Stored records
┏━━

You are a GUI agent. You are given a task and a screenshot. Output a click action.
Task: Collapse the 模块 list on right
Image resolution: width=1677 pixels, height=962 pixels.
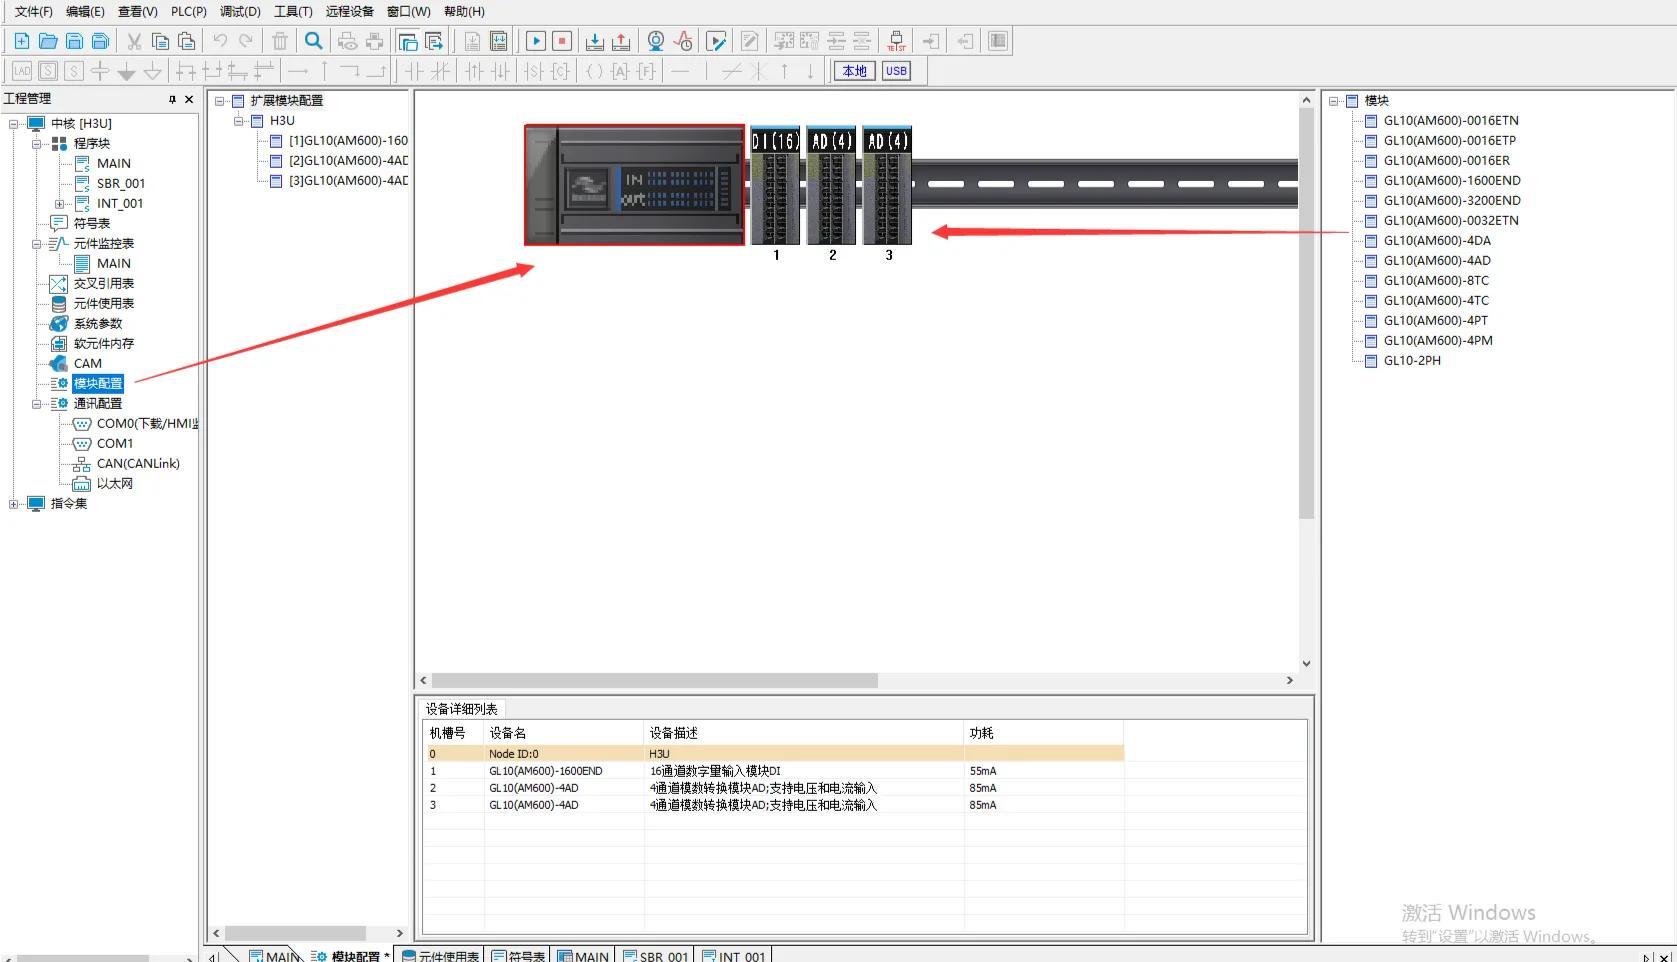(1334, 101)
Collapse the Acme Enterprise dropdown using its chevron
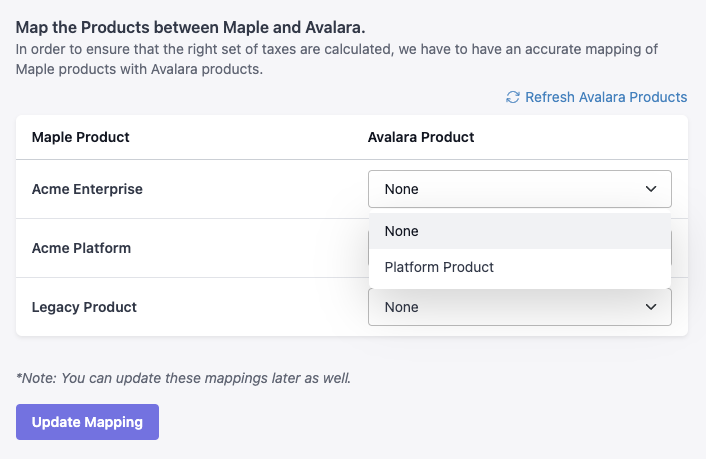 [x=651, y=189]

┗━━

■ TASK DIRECTIONS ■
Would you set down the records above once more, exactly, with the pictures removed?

■ SOLUTION FOR THIS PROBLEM ■
You are a GUI agent. You are given a task and a screenshot. Output a click action.
Task: Collapse the 模块 list on right
Image resolution: width=1677 pixels, height=962 pixels.
(1334, 101)
Collapse the Acme Enterprise dropdown using its chevron
 [x=651, y=189]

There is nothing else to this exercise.